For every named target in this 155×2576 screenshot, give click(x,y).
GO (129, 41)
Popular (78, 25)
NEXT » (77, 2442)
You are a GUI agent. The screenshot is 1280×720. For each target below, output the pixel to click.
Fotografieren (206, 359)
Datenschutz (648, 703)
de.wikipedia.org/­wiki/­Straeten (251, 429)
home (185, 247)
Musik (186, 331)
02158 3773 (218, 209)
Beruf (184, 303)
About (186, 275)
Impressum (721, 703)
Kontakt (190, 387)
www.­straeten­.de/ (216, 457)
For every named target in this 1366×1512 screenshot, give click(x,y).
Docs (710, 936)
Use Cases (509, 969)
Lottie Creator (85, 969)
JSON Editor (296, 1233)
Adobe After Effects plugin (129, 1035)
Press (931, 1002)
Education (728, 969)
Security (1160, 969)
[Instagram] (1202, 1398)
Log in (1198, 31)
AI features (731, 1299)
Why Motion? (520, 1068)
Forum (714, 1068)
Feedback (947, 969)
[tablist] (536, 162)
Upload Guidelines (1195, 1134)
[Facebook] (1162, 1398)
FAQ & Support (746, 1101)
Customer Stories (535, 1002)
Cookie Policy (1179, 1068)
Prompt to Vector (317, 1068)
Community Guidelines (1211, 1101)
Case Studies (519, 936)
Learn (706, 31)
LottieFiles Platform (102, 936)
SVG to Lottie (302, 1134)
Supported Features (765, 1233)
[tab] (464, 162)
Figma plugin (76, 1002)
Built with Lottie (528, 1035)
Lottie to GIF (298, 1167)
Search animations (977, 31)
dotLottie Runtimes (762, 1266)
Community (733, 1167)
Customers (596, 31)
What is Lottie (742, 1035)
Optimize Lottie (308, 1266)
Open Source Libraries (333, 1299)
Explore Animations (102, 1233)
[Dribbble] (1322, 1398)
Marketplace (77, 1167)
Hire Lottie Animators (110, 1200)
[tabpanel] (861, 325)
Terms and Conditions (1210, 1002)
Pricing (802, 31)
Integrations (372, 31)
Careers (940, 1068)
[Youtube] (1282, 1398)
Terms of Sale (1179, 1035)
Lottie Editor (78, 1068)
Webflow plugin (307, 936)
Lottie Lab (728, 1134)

------

(Exercise brief):
Transcribe all of the material above so that it matches the source exactly.

(Your response):
For every named target in this 155×2576 screenshot, give click(x,y).
GO (129, 41)
Popular (78, 25)
NEXT » (77, 2442)
You are a GUI agent. The screenshot is 1280×720. For each target below, output the pixel to click.
Fotografieren (206, 359)
Datenschutz (648, 703)
de.wikipedia.org/­wiki/­Straeten (251, 429)
home (185, 247)
Musik (186, 331)
02158 3773 (218, 209)
Beruf (184, 303)
About (186, 275)
Impressum (721, 703)
Kontakt (190, 387)
www.­straeten­.de/ (216, 457)
For every named target in this 1366×1512 screenshot, give click(x,y).
Docs (710, 936)
Use Cases (509, 969)
Lottie Creator (85, 969)
JSON Editor (296, 1233)
Adobe After Effects plugin (129, 1035)
Press (931, 1002)
Education (728, 969)
Security (1160, 969)
[Instagram] (1202, 1398)
Log in (1198, 31)
AI features (731, 1299)
Why Motion? (520, 1068)
Forum (714, 1068)
Feedback (947, 969)
[tablist] (536, 162)
Upload Guidelines (1195, 1134)
[Facebook] (1162, 1398)
FAQ & Support (746, 1101)
Customer Stories (535, 1002)
Cookie Policy (1179, 1068)
Prompt to Vector (317, 1068)
Community Guidelines (1211, 1101)
Case Studies (519, 936)
Learn (706, 31)
LottieFiles Platform (102, 936)
SVG to Lottie (302, 1134)
Supported Features (765, 1233)
[tab] (464, 162)
Figma plugin (76, 1002)
Built with Lottie (528, 1035)
Lottie to GIF (298, 1167)
Search animations (977, 31)
dotLottie Runtimes (762, 1266)
Community (733, 1167)
Customers (596, 31)
What is Lottie (742, 1035)
Optimize Lottie (308, 1266)
Open Source Libraries (333, 1299)
Explore Animations (102, 1233)
[Dribbble] (1322, 1398)
Marketplace (77, 1167)
Hire Lottie Animators (110, 1200)
[tabpanel] (861, 325)
Terms and Conditions (1210, 1002)
Pricing (802, 31)
Integrations (372, 31)
Careers (940, 1068)
[Youtube] (1282, 1398)
Terms of Sale (1179, 1035)
Lottie Editor (78, 1068)
Webflow plugin (307, 936)
Lottie Lab (728, 1134)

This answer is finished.